A essência da mente, escreve Espinosa, é o conhecimento, e, quanto mais ela conhece, mais realiza sua essência ou potência, isto é, sua virtude. Ora, a mente é ideia de seu corpo ou consciência da vida de seu corpo; por isso mesmo, quanto mais apto for seu corpo para a multiplicidade de afecções e afetos simultâneos ou para a pluralidade simultânea, mais ativa será a mente, que pensará múltiplas ideias simultâneas e sentirá múltiplos afetos simultâneos e, finalmente, poderá compreender-se como poder reflexivo que, pelo pensamento, alcança o sentido de si mesma, de seu corpo, do mundo e da natureza inteira.

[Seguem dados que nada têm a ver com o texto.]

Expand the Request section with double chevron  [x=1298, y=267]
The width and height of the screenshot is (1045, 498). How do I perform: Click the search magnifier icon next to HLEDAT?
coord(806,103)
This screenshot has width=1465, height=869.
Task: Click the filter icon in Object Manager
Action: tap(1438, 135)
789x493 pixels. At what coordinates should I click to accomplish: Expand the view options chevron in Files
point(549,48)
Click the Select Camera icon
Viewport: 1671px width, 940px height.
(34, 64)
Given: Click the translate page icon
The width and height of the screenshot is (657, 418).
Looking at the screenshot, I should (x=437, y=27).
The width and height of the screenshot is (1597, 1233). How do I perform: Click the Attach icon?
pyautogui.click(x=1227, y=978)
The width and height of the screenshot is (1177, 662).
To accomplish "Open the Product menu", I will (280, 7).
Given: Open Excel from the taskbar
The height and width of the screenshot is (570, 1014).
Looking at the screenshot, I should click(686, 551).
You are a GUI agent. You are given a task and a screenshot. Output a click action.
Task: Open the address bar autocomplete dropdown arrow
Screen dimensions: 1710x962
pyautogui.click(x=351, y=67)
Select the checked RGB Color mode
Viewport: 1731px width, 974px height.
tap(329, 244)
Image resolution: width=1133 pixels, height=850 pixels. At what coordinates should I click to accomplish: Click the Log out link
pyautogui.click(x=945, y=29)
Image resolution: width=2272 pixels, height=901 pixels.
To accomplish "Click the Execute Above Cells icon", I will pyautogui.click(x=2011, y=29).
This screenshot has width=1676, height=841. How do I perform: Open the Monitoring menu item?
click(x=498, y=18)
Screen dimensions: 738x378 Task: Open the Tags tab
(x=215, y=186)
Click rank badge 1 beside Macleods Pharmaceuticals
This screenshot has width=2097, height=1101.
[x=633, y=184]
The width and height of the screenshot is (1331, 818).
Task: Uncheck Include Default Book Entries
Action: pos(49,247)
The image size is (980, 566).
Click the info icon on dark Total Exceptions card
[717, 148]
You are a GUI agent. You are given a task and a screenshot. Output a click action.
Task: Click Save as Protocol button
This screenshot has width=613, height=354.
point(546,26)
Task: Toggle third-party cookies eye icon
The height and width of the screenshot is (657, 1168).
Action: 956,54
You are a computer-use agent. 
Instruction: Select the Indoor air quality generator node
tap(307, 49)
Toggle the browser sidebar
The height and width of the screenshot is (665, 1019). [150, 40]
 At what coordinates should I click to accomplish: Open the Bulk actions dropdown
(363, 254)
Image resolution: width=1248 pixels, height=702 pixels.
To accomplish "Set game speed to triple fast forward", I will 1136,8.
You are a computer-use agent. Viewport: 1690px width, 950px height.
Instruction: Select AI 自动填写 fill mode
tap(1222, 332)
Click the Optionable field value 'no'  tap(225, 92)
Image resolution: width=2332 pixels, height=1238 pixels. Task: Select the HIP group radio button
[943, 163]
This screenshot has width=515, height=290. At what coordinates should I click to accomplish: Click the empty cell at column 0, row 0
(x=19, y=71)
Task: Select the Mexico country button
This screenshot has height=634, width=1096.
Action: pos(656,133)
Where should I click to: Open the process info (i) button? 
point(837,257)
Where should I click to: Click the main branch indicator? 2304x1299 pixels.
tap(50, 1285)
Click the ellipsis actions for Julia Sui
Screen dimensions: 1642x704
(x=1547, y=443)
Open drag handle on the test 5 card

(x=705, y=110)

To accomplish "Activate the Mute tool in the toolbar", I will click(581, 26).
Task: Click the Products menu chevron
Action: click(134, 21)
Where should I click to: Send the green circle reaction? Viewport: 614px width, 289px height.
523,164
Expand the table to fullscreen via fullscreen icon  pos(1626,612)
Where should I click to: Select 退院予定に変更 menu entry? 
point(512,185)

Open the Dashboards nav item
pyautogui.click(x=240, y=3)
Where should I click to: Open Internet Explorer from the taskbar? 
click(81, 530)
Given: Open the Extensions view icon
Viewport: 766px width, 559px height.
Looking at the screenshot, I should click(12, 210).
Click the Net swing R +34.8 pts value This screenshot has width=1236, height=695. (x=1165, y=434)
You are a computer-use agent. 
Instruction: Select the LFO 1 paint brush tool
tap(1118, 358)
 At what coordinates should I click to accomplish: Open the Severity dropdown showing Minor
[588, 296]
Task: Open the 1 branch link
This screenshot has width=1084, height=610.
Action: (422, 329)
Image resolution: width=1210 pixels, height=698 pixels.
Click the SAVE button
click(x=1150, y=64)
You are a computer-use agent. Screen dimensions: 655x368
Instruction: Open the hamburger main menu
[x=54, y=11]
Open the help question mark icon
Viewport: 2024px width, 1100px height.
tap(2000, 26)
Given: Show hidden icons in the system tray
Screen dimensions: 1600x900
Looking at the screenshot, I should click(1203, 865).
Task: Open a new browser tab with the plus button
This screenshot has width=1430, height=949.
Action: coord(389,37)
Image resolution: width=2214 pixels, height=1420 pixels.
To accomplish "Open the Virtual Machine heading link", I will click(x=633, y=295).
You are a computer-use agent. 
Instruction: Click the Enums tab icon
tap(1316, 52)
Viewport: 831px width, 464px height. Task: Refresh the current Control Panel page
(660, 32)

É isto a liberdade: reconhecer-se como causa interna dos apetites e imagens, dos desejos e ideias. Liberdade não é escolha voluntária, mas autonomia. Somos livres quando somos o que pensamos, sentimos e fazemos. A virtude, diz Espinosa, é a potência de agir e viver. A reflexão como interiorização e interpretação das causas reais e do sentido verdadeiro da vida afetiva é, assim, uma liberação que nos faz chegar à liberdade, pois, como diz Espinosa, é livre aquele que age segundo a necessidade de sua natureza. E quem age segundo as leis necessárias de sua natureza é virtuoso, pois não faz senão desdobrar a potência do corpo para relacionar-se com outros, e a da mente para conhecer essas relações, e a si mesma, como força pensante.

Notas

[1] Desde os gregos até o século XVIII, a imaginação não se confunde com a fantasia criadora. Imaginar é conhecer por meio de imagens sensoriais (visuais, táteis, olfativas, gustativas, sonoras, motrizes), ou seja, imaginar é perceber. Imaginação significa, portanto, sensação e percepção. Ao falar das imagens e das ideias imaginativas, Espinosa está, portanto, referindo-se ao conhecimento sensorial ou perceptivo.